Doesn't AMP-Acrylates/Allyl Methacrylate Copolymer work in the formula?

hey, how are you?

I am trying to make a water-based pomade for  hair and I got it  using pvp as a hair fixative. But now I would like to give a strong hold to the formula. I am using AMP-Acrylates/Allyl Methacrylate Copolymer ( Fixate G-100 by Lubrizol ) as a hair fixative but at the time of gelling a layer was formed on the surface of white colour or pink as if it were cream or something like that and I do not know what could be generating this.

I'm thinking that maybe it's a phenomenon of coalescence or an incompatibility with some material but I do not know what it can be (the AMP is anionic). 
My procedure is to first mix all of the ingredients (except ceteareth 25, water, AMP and DMDM) in a beaker, then add it to the beaker with water, then add the fixative to this beaker and bring it to 85 ° C, then bring the ceteareth-25 to 85 ° C and mix these to then dim the temperature at 60 ° C and add the DMDM then pour and bring to cooling

Any comment to solve this would be of great help; This is my formulation and I attach photos of the final product (the white layer was broken by stirring after gelling and these are small lumps that can be observed)

Ingredients                                                       %
Water                                                           42,000
Propylen glycol                                              6,000
Polysorbate 20                                               2,500
PEG-7 Glyceryl cocoate                                  5,000
Vegetable Glycerin                                         3,000
PEG-40 Hidrogenated Castor Oil                    1,500
Polysorbate 80                                               1,000
AMP-Acrylates/Allyl Methacrylate Copolymer 3,000
Ceteareth 25                                                35,000
Fragance                                                        0,500
DMDM Hydantoin                                           0,500

Thanks so much


  • Bill_TogeBill_Toge Member, Professional Chemist
    if it's only a layer on the surface, that suggests water loss by evaporation as the most likely cause; if it were an inherent incompatibility within the formula, you'd see it throughout the whole product

    one thing that baffles me is why your product is so strongly coloured - have you added a dye to it?
    UK based formulation chemist.
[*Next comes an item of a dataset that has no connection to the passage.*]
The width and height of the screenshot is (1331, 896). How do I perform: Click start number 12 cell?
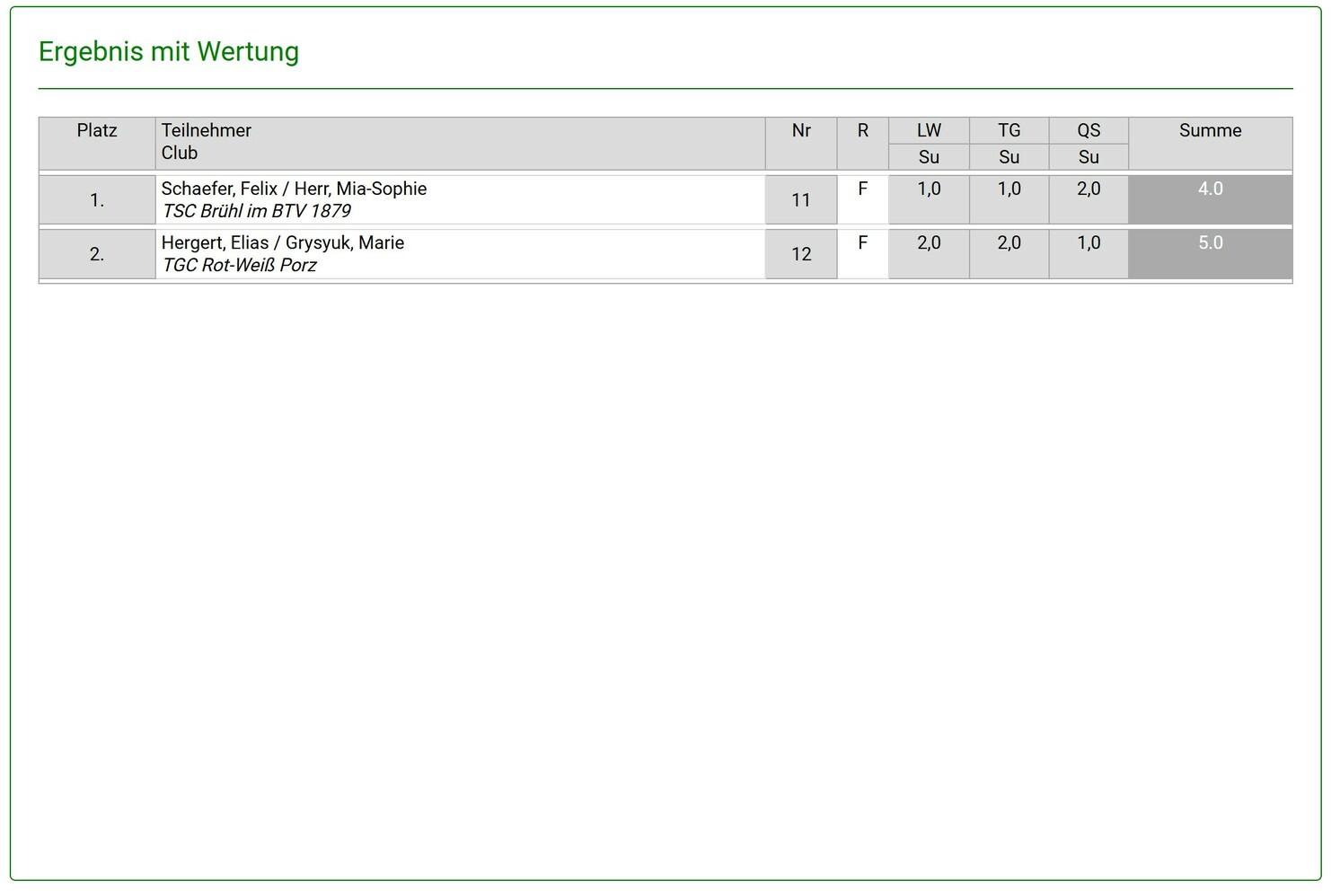[801, 254]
Strongest subjects: hair styling, hair bleaches, hair dyes (oxidative and non-oxidative) I know some stuff about: EU regulations, emulsions (O/W and W/O), toothpaste, mouthwash, shampoos, other toiletries
  • @Bill_Toge Yes, I use a dye but I didn't write the percentage in the formula because the amount that I use is too small to be determined by weight

    ok, if maybe the problem is the loss of water through evaporation, how could this be solved? increasing the percentage of humectants?
  • Chemist77Chemist77 Member, PCF student
    I have found ceteareth-20 @30% levels working great in such formulation, ceteareth-25 was a pain to work with. Though I never used so many solubilizers there, propylene glycol and glycerin worked fine @ combined level of 10-15%. 
  • @Chemist77

    What's the problem with Ceteareth-25?
  • Chemist77Chemist77 Member, PCF student
    Ah a little drop in temperature and it’s all lumped out. Not that I discourage it but I felt 20 ethoxylate worked out better and I never had to use solubilizers as well. Just 2.5% Polysorbate 20 did the job for me.